**Document excerpt**
---+---

This might seem like a stupid question, but let's say I have a Haskell type class C (a :: K)
defined for some fixed kind K
, and I know I have instances C a
for all types a :: K
. Let's furthermore assume I have T :: K -> *
and a value t :: C A => T A
, is there any way to eliminate the constraint? I feel like this should be possible, but I can't come up with anything.
I'm mainly interested in the case where K
is a data kind.
CodePudding user response:
No.
The problem here is simple: forall
s in Haskell are parametric polymorphism. This means that the same code must run no matter which type gets chosen. The thing I want to say next needs a way to pull out the C a =>
part of a type and talk about it in isolation, and there isn't really a way to do that in Haskell's syntax. But making up a type that's kinda like that is pretty standard:
data Dict c where Dict :: c => Dict c
Now the thing you are asking for, essentially, is:
magic :: forall a. Dict (C a)
Unfortunately, the code that you want this to represent -- the behaviors of the class methods -- is different for each type of the appropriate kind.
"Okay, okay," I hear you cry, "but when I write t :: C a => T a
, isn't that running different code depending on the choice of a
?". But no, it turns out, you aren't. There are two extant implementation schemes for typeclasses: dictionaries (alluded to above, and essentially the same as vtables if you're familiar with that from C ) and explicit type representations. In both cases, under the hood, <C> => <T>
is actually a function -- taking the methods implementing the constraint <C>
in the one case and a runtime representation of all the types mentioned in the constraint <C>
in the other. And that function is the same function in all cases -- the dispatch to different code paths happens in the caller.

---+---

**Record excerpts**
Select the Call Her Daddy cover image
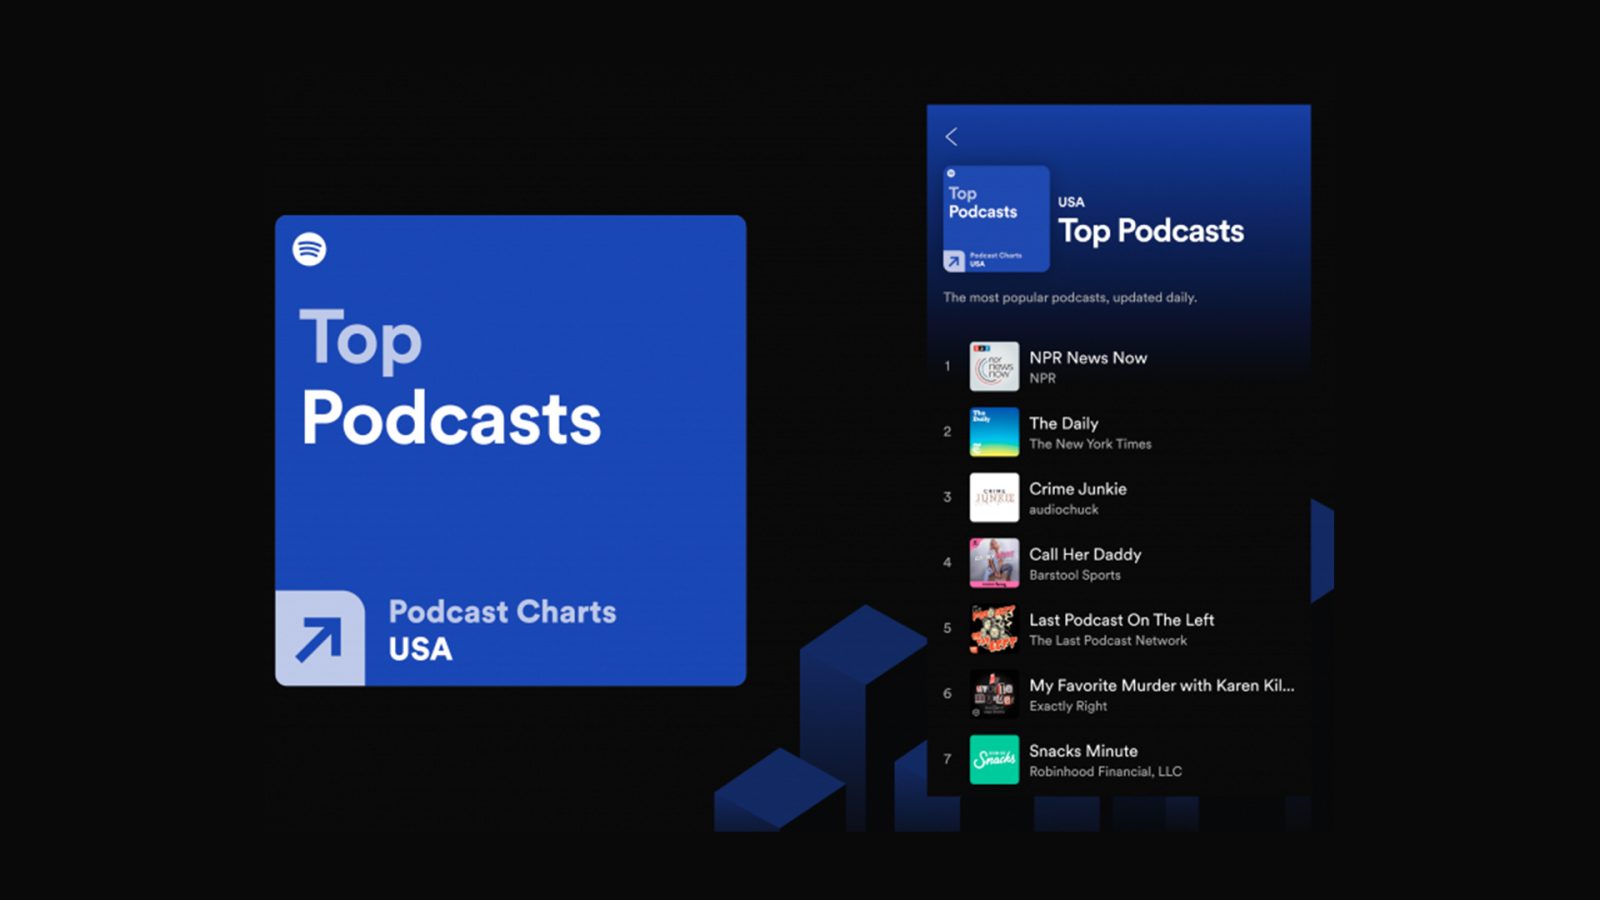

---+---

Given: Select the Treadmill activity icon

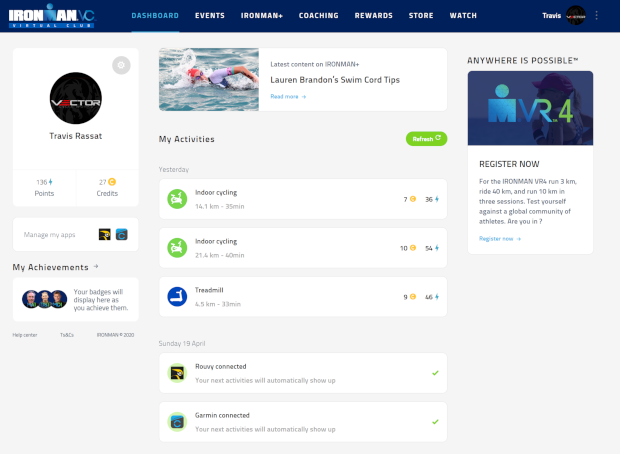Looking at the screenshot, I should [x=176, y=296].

---+---

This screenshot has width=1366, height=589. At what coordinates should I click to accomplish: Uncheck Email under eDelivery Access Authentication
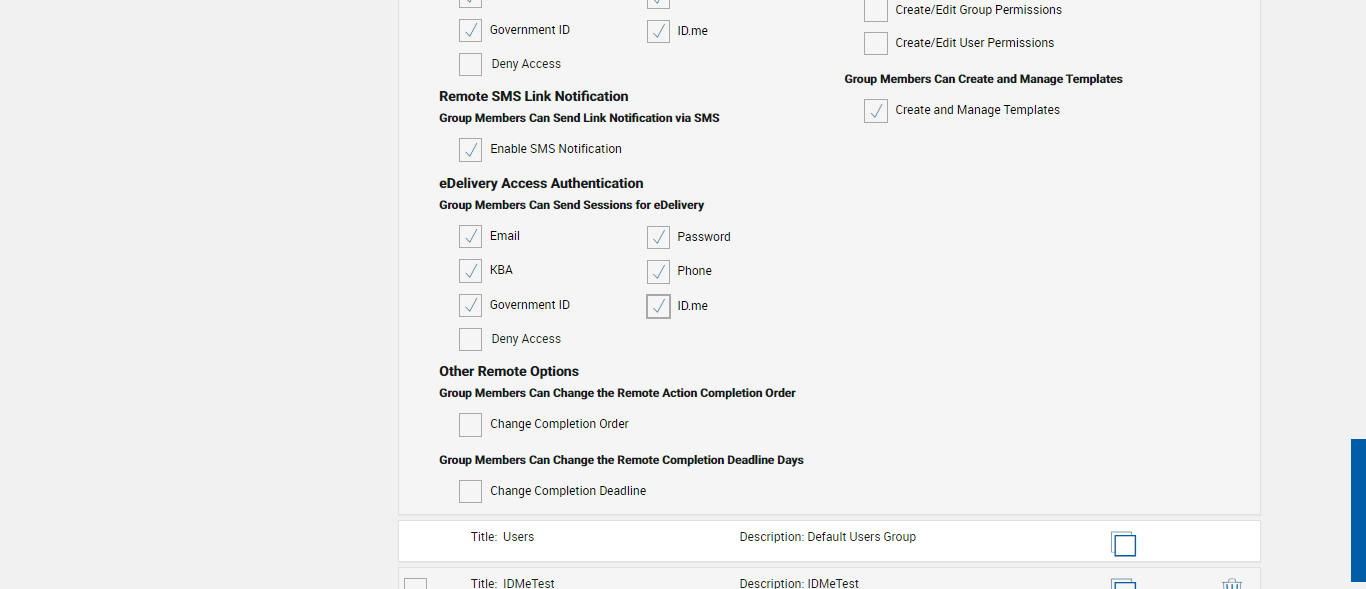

---+---

**Request 1**
Answer these about the Haskell type class thread:
(a) For what case of K is the asker mainly interested?
(b) What data type does the answer define to talk about a constraint in isolation?
(c) What are the two implementation schemes for typeclasses that the answer names?
**Request 2**
Write what comes next in the Haskell type class thread, picking up after its last sentence.
The rows come from a separate source.

**Written answer 1**
(a) The case where K is a data kind.
(b) data Dict c where Dict :: c => Dict c
(c) Dictionaries and explicit type representations.

**Written answer 2**
The type forall a. Dict (C a)
, on the other hand, has no such luxury: its type is not permitted to be a function under the hood, but must instead be a value of a specific data type.
CodePudding user response:
Consider this module:
data K = A | B
class C (t::K) where
str :: String
instance C 'A where
str = "A"
instance C 'B where
str = "B"
type family F :: K
foo :: String
foo = str @F
Arguably, C t
holds for all t::K
, since we have the two instances. Then, however, we define a type family F::K
which is, essentially, an unknown kind: it could be A
, it could be B
. Without a line such type instance F = ...
defining F
, it is impossible to define foo
, since it could be "A"
or "B"
.
Indeed, it is impossible to resolve this constraint.
Note that the type instance
might even be defined in another module. Indeed, it is pretty common to define type families and type instances in distinct modules, like we do for type classes and their instances. It is impossible, however, to perform separate compilation when we have no information about the type instance.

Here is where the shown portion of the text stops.